An example of the second case is the Microsoft.Lync.Model.Conversation.ConversationManager object. When you get the Microsoft.Lync.Model.LyncClient object to enter the API and sign a user in, the ConversationManager has an empty collection of conversations. When the user is invited to a conversation, starts a conversation using the Lync client UI, or calls the AddConversation method, the ConversationManager.ConversationAdded event is raised when a conversation is created and added to the ConversationManager conversation collection. The event callback method that is called for this event should register for all conversation events and conversation modality events. The most important conversation event to register for is the Conversation.ParticipantAdded event.

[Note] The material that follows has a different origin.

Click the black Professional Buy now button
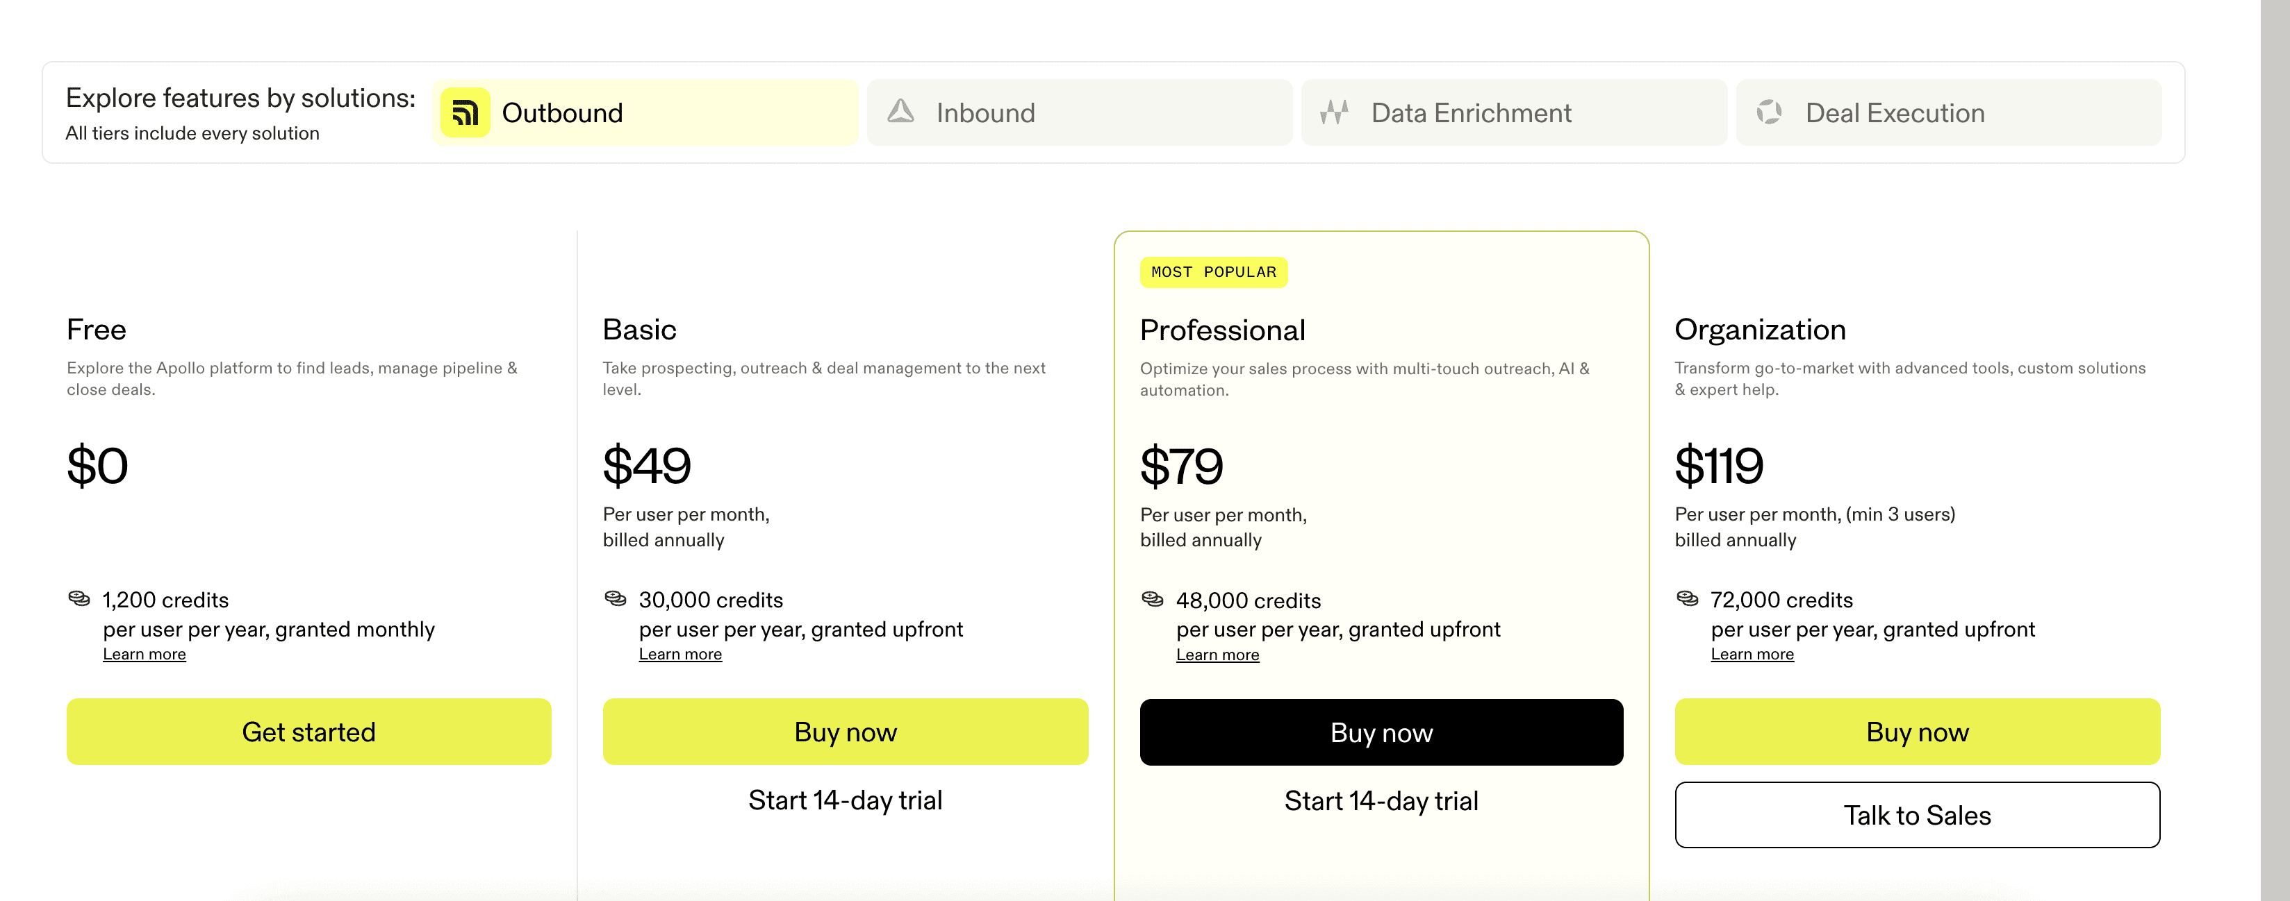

When a conversation is created, the new Conversation is added to the state of the LyncClient object. In a conversation object lifetime, API objects are added and removed from the conversation. As users join a conversation, Microsoft.Lync.Model.Conversation.Participant objects are added to the Microsoft.Lync.Model.Conversation.Conversation. The state of each Participant object contains a collection of Microsoft.Lync.Model.Conversation.Modality objects that encapsulate individual communication modes in a conversation. A modality such as the Microsoft.Lync.Model.Conversation.Sharing.ApplicationSharingModality includes properties whose values yield such things as primitive strings or objects such as the Microsoft.Lync.Model.Conversation.Sharing.SharingResource that encapsulate a shared resource such as a desktop.

Important note Important

Although it seems appropriate to register for conversation events and call methods on a Conversation object as it is returned synchronously by the ConversationManager.AddConversation method, it is never a good idea to do this. The conversation-creating SIP dialog with the server is incomplete at this point and the new conversation object is not fully provisioned. Registering events at this point can result in a race condition with the API platform and server. Your application can behave unpredictably as a result. Instead, register for conversation events in the ConversationManager.ConversationAdded event handler. The conversation object is OK to use at this point.

In the conversation object hierarchy, each child object is obtained by reading a collection property on the parent. In some cases, these collection properties contain a fixed number of children. In other cases, the number of children depend on the actions of conversation participants. In the first case, all Conversation objects are created that have a fixed collection of modalities. Modalities are never added or removed from the modalities collection. However, the states of individual modalities change and you must know about these changes. In the other case, Conversation objects are created that have no participants. As users are added to a conversation, Participant objects are added to the conversation participant collection. You have to know when a participant is added to the collection and when it is removed. Like the state of individual modalities, the state of individual Participant objects can change.

To react to all these changes and keep your UI up to date, you have to register for events on all these conversation objects. The best way to do this is to either iterate on all child objects in a collection at the time that the parent object is added or register for events on a new child object at the time that it is added to the parent collection.